Stored records:
········

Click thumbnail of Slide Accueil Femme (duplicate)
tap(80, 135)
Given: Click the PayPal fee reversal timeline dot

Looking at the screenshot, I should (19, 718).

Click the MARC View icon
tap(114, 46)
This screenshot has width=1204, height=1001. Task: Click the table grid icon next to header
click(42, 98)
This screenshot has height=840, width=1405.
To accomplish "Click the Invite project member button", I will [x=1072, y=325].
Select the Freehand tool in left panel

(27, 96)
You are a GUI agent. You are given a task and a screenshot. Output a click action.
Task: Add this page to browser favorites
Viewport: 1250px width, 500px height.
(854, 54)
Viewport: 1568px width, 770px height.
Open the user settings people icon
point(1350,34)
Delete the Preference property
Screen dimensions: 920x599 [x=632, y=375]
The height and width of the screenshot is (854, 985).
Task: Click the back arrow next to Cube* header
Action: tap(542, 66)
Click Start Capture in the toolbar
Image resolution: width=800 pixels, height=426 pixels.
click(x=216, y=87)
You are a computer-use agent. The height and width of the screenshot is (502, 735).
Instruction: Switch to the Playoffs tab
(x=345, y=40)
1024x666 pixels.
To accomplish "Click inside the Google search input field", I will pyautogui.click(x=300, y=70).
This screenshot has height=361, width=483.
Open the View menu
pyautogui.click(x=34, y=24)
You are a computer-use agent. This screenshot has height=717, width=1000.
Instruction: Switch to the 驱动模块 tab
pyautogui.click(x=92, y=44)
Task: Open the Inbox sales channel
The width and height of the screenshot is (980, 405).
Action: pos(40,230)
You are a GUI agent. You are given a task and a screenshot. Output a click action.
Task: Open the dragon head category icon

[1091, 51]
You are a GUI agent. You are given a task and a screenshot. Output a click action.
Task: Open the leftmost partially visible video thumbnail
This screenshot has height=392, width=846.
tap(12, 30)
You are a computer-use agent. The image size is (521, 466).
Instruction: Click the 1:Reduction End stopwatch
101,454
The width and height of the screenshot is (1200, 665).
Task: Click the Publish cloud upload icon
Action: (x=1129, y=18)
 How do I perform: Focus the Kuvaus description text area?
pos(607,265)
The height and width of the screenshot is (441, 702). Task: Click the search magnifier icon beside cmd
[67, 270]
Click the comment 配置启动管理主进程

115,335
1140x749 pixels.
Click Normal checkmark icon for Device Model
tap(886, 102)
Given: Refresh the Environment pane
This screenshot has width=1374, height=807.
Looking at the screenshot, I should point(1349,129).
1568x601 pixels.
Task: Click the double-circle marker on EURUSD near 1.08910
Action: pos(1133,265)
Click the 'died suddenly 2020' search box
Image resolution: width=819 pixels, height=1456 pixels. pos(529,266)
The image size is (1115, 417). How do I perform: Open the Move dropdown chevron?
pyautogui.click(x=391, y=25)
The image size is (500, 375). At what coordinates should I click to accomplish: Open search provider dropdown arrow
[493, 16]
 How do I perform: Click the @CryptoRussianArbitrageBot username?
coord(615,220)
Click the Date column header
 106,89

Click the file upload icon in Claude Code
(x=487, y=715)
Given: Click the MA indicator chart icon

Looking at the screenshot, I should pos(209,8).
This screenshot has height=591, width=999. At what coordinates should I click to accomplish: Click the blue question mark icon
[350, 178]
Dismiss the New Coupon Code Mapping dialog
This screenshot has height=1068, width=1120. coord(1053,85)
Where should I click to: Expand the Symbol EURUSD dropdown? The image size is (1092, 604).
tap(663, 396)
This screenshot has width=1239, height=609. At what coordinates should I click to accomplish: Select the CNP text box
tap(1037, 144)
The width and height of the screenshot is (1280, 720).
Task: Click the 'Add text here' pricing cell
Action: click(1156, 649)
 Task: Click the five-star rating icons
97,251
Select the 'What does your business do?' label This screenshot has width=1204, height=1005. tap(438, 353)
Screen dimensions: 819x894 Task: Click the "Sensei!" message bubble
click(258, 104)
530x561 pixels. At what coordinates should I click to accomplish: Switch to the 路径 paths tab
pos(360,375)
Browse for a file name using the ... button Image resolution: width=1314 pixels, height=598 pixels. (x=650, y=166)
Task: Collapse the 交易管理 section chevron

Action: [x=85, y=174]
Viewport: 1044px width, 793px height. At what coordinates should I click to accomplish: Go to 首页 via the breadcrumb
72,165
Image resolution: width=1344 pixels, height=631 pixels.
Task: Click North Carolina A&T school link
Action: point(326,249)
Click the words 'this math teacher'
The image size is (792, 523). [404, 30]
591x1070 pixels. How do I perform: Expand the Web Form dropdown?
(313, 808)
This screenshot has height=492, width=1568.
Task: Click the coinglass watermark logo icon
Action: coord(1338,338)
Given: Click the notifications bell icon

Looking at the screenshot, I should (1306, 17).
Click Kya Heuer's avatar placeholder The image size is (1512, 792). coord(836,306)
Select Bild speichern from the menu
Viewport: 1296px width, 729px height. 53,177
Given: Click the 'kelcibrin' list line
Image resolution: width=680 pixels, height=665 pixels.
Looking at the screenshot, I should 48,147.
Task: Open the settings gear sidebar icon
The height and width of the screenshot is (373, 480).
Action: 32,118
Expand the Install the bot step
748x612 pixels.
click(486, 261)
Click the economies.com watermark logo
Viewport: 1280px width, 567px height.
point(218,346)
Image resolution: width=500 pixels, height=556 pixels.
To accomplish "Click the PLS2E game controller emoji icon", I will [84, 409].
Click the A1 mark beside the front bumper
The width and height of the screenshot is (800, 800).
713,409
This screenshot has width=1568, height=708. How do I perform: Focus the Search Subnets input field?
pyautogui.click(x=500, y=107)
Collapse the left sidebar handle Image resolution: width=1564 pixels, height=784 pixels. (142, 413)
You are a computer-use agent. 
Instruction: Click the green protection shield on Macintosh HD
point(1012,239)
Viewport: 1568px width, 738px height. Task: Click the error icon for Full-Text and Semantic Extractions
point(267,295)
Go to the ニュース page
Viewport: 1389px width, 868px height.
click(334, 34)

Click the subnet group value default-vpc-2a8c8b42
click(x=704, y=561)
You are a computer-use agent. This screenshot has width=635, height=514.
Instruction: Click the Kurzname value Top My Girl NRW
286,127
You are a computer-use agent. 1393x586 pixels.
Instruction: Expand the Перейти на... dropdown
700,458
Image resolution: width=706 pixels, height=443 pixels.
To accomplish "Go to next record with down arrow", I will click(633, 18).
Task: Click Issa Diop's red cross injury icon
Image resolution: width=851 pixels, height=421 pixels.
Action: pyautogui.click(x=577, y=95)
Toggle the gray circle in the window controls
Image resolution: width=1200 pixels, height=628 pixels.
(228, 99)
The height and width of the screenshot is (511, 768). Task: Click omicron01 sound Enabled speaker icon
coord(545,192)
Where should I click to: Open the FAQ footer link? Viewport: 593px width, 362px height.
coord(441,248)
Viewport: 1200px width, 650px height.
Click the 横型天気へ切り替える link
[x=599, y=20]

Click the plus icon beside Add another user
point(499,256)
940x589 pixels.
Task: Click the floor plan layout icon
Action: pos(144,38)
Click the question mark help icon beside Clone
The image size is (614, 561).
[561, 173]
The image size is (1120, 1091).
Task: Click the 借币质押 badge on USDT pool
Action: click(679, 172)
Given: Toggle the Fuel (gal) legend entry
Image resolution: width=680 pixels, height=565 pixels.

········

PROBLEM TO WORK ON:
In full and without deviation, reproduce the entries above.

SOLUTION:
Click thumbnail of Slide Accueil Femme (duplicate)
tap(80, 135)
Given: Click the PayPal fee reversal timeline dot

Looking at the screenshot, I should (19, 718).

Click the MARC View icon
tap(114, 46)
This screenshot has width=1204, height=1001. Task: Click the table grid icon next to header
click(42, 98)
This screenshot has height=840, width=1405.
To accomplish "Click the Invite project member button", I will [x=1072, y=325].
Select the Freehand tool in left panel

(27, 96)
You are a GUI agent. You are given a task and a screenshot. Output a click action.
Task: Add this page to browser favorites
Viewport: 1250px width, 500px height.
(854, 54)
Viewport: 1568px width, 770px height.
Open the user settings people icon
point(1350,34)
Delete the Preference property
Screen dimensions: 920x599 [x=632, y=375]
The height and width of the screenshot is (854, 985).
Task: Click the back arrow next to Cube* header
Action: tap(542, 66)
Click Start Capture in the toolbar
Image resolution: width=800 pixels, height=426 pixels.
click(x=216, y=87)
You are a computer-use agent. The height and width of the screenshot is (502, 735).
Instruction: Switch to the Playoffs tab
(x=345, y=40)
1024x666 pixels.
To accomplish "Click inside the Google search input field", I will pyautogui.click(x=300, y=70).
This screenshot has height=361, width=483.
Open the View menu
pyautogui.click(x=34, y=24)
You are a computer-use agent. This screenshot has height=717, width=1000.
Instruction: Switch to the 驱动模块 tab
pyautogui.click(x=92, y=44)
Task: Open the Inbox sales channel
The width and height of the screenshot is (980, 405).
Action: pos(40,230)
You are a GUI agent. You are given a task and a screenshot. Output a click action.
Task: Open the dragon head category icon

[1091, 51]
You are a GUI agent. You are given a task and a screenshot. Output a click action.
Task: Open the leftmost partially visible video thumbnail
This screenshot has height=392, width=846.
tap(12, 30)
You are a computer-use agent. The image size is (521, 466).
Instruction: Click the 1:Reduction End stopwatch
101,454
The width and height of the screenshot is (1200, 665).
Task: Click the Publish cloud upload icon
Action: (x=1129, y=18)
 How do I perform: Focus the Kuvaus description text area?
pos(607,265)
The height and width of the screenshot is (441, 702). Task: Click the search magnifier icon beside cmd
[67, 270]
Click the comment 配置启动管理主进程

115,335
1140x749 pixels.
Click Normal checkmark icon for Device Model
tap(886, 102)
Given: Refresh the Environment pane
This screenshot has width=1374, height=807.
Looking at the screenshot, I should point(1349,129).
1568x601 pixels.
Task: Click the double-circle marker on EURUSD near 1.08910
Action: pos(1133,265)
Click the 'died suddenly 2020' search box
Image resolution: width=819 pixels, height=1456 pixels. pos(529,266)
The image size is (1115, 417). How do I perform: Open the Move dropdown chevron?
pyautogui.click(x=391, y=25)
The image size is (500, 375). At what coordinates should I click to accomplish: Open search provider dropdown arrow
[493, 16]
 How do I perform: Click the @CryptoRussianArbitrageBot username?
coord(615,220)
Click the Date column header
 106,89

Click the file upload icon in Claude Code
(x=487, y=715)
Given: Click the MA indicator chart icon

Looking at the screenshot, I should pos(209,8).
This screenshot has height=591, width=999. At what coordinates should I click to accomplish: Click the blue question mark icon
[350, 178]
Dismiss the New Coupon Code Mapping dialog
This screenshot has height=1068, width=1120. coord(1053,85)
Where should I click to: Expand the Symbol EURUSD dropdown? The image size is (1092, 604).
tap(663, 396)
This screenshot has width=1239, height=609. At what coordinates should I click to accomplish: Select the CNP text box
tap(1037, 144)
The width and height of the screenshot is (1280, 720).
Task: Click the 'Add text here' pricing cell
Action: click(1156, 649)
 Task: Click the five-star rating icons
97,251
Select the 'What does your business do?' label This screenshot has width=1204, height=1005. tap(438, 353)
Screen dimensions: 819x894 Task: Click the "Sensei!" message bubble
click(258, 104)
530x561 pixels. At what coordinates should I click to accomplish: Switch to the 路径 paths tab
pos(360,375)
Browse for a file name using the ... button Image resolution: width=1314 pixels, height=598 pixels. (x=650, y=166)
Task: Collapse the 交易管理 section chevron

Action: [x=85, y=174]
Viewport: 1044px width, 793px height. At what coordinates should I click to accomplish: Go to 首页 via the breadcrumb
72,165
Image resolution: width=1344 pixels, height=631 pixels.
Task: Click North Carolina A&T school link
Action: point(326,249)
Click the words 'this math teacher'
The image size is (792, 523). [404, 30]
591x1070 pixels. How do I perform: Expand the Web Form dropdown?
(313, 808)
This screenshot has height=492, width=1568.
Task: Click the coinglass watermark logo icon
Action: coord(1338,338)
Given: Click the notifications bell icon

Looking at the screenshot, I should (1306, 17).
Click Kya Heuer's avatar placeholder The image size is (1512, 792). coord(836,306)
Select Bild speichern from the menu
Viewport: 1296px width, 729px height. 53,177
Given: Click the 'kelcibrin' list line
Image resolution: width=680 pixels, height=665 pixels.
Looking at the screenshot, I should 48,147.
Task: Open the settings gear sidebar icon
The height and width of the screenshot is (373, 480).
Action: 32,118
Expand the Install the bot step
748x612 pixels.
click(486, 261)
Click the economies.com watermark logo
Viewport: 1280px width, 567px height.
point(218,346)
Image resolution: width=500 pixels, height=556 pixels.
To accomplish "Click the PLS2E game controller emoji icon", I will [84, 409].
Click the A1 mark beside the front bumper
The width and height of the screenshot is (800, 800).
713,409
This screenshot has width=1568, height=708. How do I perform: Focus the Search Subnets input field?
pyautogui.click(x=500, y=107)
Collapse the left sidebar handle Image resolution: width=1564 pixels, height=784 pixels. (142, 413)
You are a computer-use agent. 
Instruction: Click the green protection shield on Macintosh HD
point(1012,239)
Viewport: 1568px width, 738px height. Task: Click the error icon for Full-Text and Semantic Extractions
point(267,295)
Go to the ニュース page
Viewport: 1389px width, 868px height.
click(334, 34)

Click the subnet group value default-vpc-2a8c8b42
click(x=704, y=561)
You are a computer-use agent. This screenshot has width=635, height=514.
Instruction: Click the Kurzname value Top My Girl NRW
286,127
You are a computer-use agent. 1393x586 pixels.
Instruction: Expand the Перейти на... dropdown
700,458
Image resolution: width=706 pixels, height=443 pixels.
To accomplish "Go to next record with down arrow", I will click(633, 18).
Task: Click Issa Diop's red cross injury icon
Image resolution: width=851 pixels, height=421 pixels.
Action: pyautogui.click(x=577, y=95)
Toggle the gray circle in the window controls
Image resolution: width=1200 pixels, height=628 pixels.
(228, 99)
The height and width of the screenshot is (511, 768). Task: Click omicron01 sound Enabled speaker icon
coord(545,192)
Where should I click to: Open the FAQ footer link? Viewport: 593px width, 362px height.
coord(441,248)
Viewport: 1200px width, 650px height.
Click the 横型天気へ切り替える link
[x=599, y=20]

Click the plus icon beside Add another user
point(499,256)
940x589 pixels.
Task: Click the floor plan layout icon
Action: pos(144,38)
Click the question mark help icon beside Clone
The image size is (614, 561).
[561, 173]
The image size is (1120, 1091).
Task: Click the 借币质押 badge on USDT pool
Action: click(679, 172)
Given: Toggle the Fuel (gal) legend entry
Image resolution: width=680 pixels, height=565 pixels.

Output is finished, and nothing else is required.